WOOOOHOOOOOOOO! ‘Bout damn time. There’s what, about 14 states playing fast and loose with the right of citizens to vote? The JD needs to step up in all of them IMO.
10 Reasons The U.S. Is No Longer The Land Of The Free
http://jonathanturley.org/2012/01/15/10-reasons-the-u-s-is-no-longer-the-land-of-the-free/
mespo,
Obama’s Kill Policy
http://jonathanturley.org/2012/03/07/obamas-kill-policy/
Excerpt:
Holder’s new definition of “due process” was perfectly Orwellian. While the Framers wanted an objective basis for due process, Holder was offering little more than “we will give the process that we consider due to a target.” And even the vaguely described “due process” claimed by Holder was not stated as required, but rather granted, by the president. Three citizens have been given their due during the Obama administration and vaporized by presidential order. Frankly, few of us mourn their passing. However, due process appears to have been vaporized in the same moment — something many U.S. citizens may come to miss.
What Holder is describing is a model of an imperial presidency that would have made Richard Nixon blush. If the president can kill a citizen, there are a host of other powers that fall short of killing that the president might claim, including indefinite detention of citizens — another recent controversy. Thus, by asserting the right to kill citizens without charge or judicial review, Holder has effectively made all of the Constitution’s individual protections of accused persons matters of presidential discretion. These rights will be faithfully observed up to the point that the president concludes that they interfere with his view of how best to protect the country — or his willingness to wait for “justice” to be done. And if Awlaki’s fate is any indication, there will be no opportunity for much objection.
Already, the administration has successfully blocked efforts of citizens to gain review of such national security powers or orders. Not only is the list of citizens targeted with death kept secret, but the administration has insisted that courts do not play a role in the creation of or basis for such a list. Even when Awlaki’s family tried to challenge Obama’s kill order, the federal court declared that the cleric would have to file for himself — a difficult task when you are on a presidential hit list. Moreover, any attorney working with Awlaki would have risked being charged with aiding a terrorist.
When the applause died down after Holder’s speech, we were left with a bizarre notion of government. We have this elaborate system of courts and rights governing the prosecution and punishment of citizens. However, that entire system can be circumvented at the whim or will of the president. The president then becomes effectively the lawgiver or lifetaker for all citizens. The rest becomes a mere pretense of the rule of law.
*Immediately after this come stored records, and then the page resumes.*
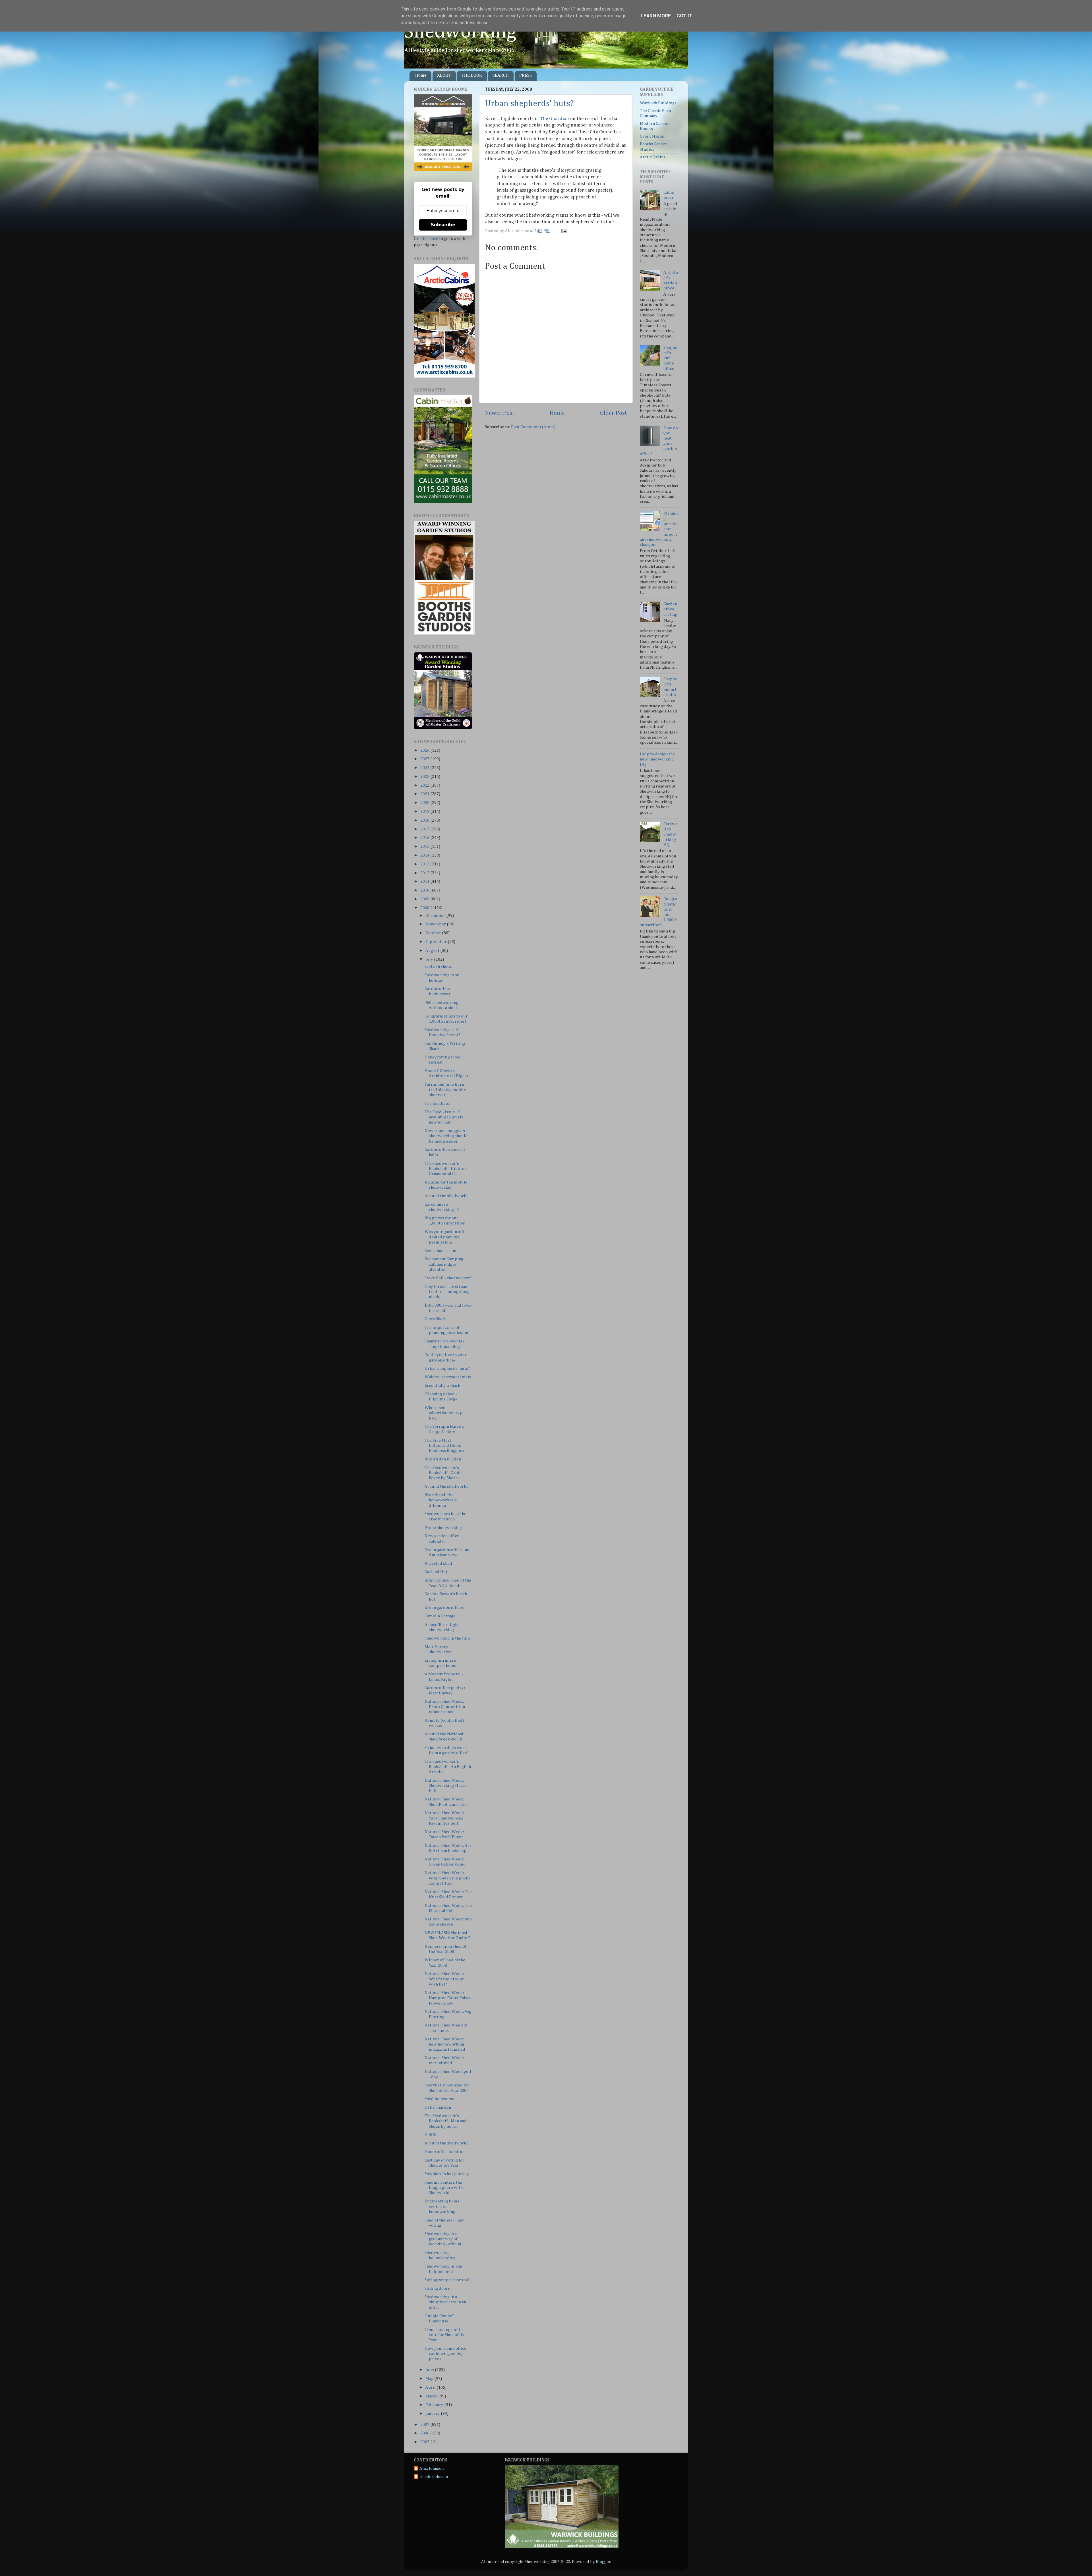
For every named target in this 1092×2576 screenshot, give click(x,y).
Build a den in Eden (443, 1459)
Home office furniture (446, 2152)
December (435, 915)
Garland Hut (436, 1572)
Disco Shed (435, 1319)
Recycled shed (438, 1563)
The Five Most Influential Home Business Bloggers (444, 1445)
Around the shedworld (446, 1196)
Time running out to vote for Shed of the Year (445, 2335)
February (434, 2405)
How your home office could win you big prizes (445, 2353)
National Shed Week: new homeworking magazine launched (445, 2044)
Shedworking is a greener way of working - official (443, 2239)
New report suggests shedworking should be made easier (446, 1136)
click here (428, 239)
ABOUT (444, 75)
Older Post (613, 413)
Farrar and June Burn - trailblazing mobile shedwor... (445, 1089)
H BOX (431, 2134)
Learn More (656, 15)
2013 (425, 864)
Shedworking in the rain (447, 1638)
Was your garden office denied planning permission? (447, 1237)
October (433, 933)
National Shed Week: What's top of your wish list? (444, 1979)
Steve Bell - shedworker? (448, 1278)
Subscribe (443, 224)
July (429, 959)
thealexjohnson (433, 2477)
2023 (425, 776)
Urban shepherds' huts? (529, 104)
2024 (425, 768)
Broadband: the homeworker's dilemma (441, 1500)
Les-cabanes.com (440, 1251)
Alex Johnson (431, 2468)
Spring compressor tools (448, 2280)
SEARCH (501, 75)
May (429, 2378)
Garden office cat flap (670, 609)
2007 (425, 2424)
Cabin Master (652, 136)
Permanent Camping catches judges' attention (444, 1264)
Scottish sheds (438, 966)
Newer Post (499, 413)
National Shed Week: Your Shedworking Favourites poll (444, 1818)
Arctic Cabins (652, 157)
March (431, 2396)
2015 (425, 846)
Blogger (603, 2562)
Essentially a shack (442, 1385)
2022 (425, 785)
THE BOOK (472, 75)
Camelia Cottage (440, 1616)
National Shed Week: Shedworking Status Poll (446, 1785)
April (431, 2387)
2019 (425, 811)
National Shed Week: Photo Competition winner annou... (445, 1706)
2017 (425, 829)
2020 (425, 803)
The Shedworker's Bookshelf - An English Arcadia (448, 1766)
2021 (425, 794)
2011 (425, 881)
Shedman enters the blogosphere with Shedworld (444, 2187)
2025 (425, 759)
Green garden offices (444, 1607)
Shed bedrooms (439, 2099)
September (436, 942)
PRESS (525, 75)
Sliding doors (437, 2288)
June (430, 2370)
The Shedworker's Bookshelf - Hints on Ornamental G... (446, 1168)
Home (421, 75)
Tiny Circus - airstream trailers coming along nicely (447, 1291)
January (433, 2413)
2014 (425, 855)
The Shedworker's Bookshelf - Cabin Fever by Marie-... (443, 1473)
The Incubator (438, 1103)
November (436, 924)
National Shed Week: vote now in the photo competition (447, 1878)
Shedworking (460, 32)
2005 (425, 2442)
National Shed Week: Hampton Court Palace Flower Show (448, 1998)
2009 (425, 899)
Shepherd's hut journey (447, 2174)
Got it (684, 15)
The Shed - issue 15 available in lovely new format (444, 1117)
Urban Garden (438, 2107)
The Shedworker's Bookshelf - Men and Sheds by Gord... (446, 2121)
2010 (425, 890)
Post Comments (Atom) (533, 427)
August (432, 950)
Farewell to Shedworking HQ (670, 834)
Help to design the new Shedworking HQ (657, 759)
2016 (425, 838)
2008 (425, 908)
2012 (425, 873)
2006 (425, 2433)
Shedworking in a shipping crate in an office (445, 2302)
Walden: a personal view (448, 1377)
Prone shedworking (443, 1528)
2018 (425, 820)
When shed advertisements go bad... (445, 1413)
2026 (425, 750)
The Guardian (554, 118)
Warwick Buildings (658, 103)
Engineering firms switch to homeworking (442, 2206)
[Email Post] (563, 231)
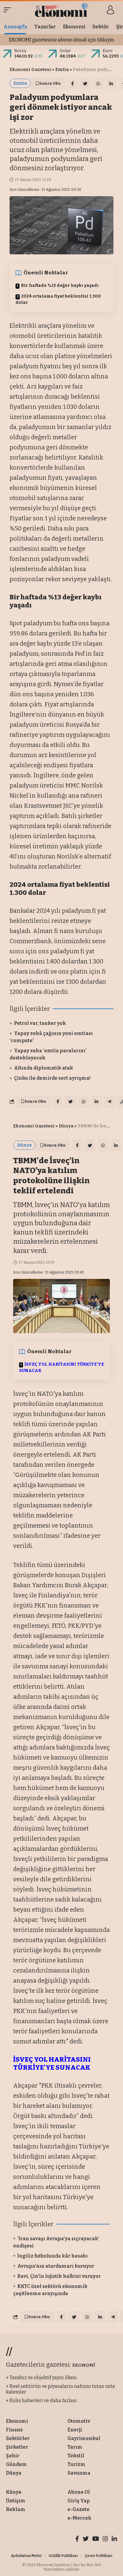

Holder was describing the very model of government the Framers denounced in crafting both the Constitution and Bill of Rights. James Madison in particular warned that citizens should not rely on the good graces and good intentions of their leaders. He noted, “If men were angels, no government would be necessary. If angels were to govern men, neither external nor internal controls on government would be necessary.” The administration appears to have taken the quote literally as an invitation for unlimited authority for angels.
Of course, even those who hold an angelic view of Obama today may come to find the next president less divine. In the end, those guardian angels will continue to claim to be acting in the best interests of every citizen — with the exception, of course, of those citizens killed by them.
mespo,
Post @ 11:36pm … good info, thanks. Wish I’d had it two hours ago when I was discussing, okay … arguing, with my T-Party neighbor.
There’s always tomorrow.
Scary legislation Elaine.
Be deported where? American traitors are kept in American prison for life.
Elaine:
You can’t strip anyone of citizenship by administrative process. it violates the Due Process Clause. Kennedy v. Mendoza-Martinez, 372 U.S. 144 (1963). Justice Goldberg held that penal expatriation effectuated solely by administrative determination violated due process because of the absence of procedural safeguards.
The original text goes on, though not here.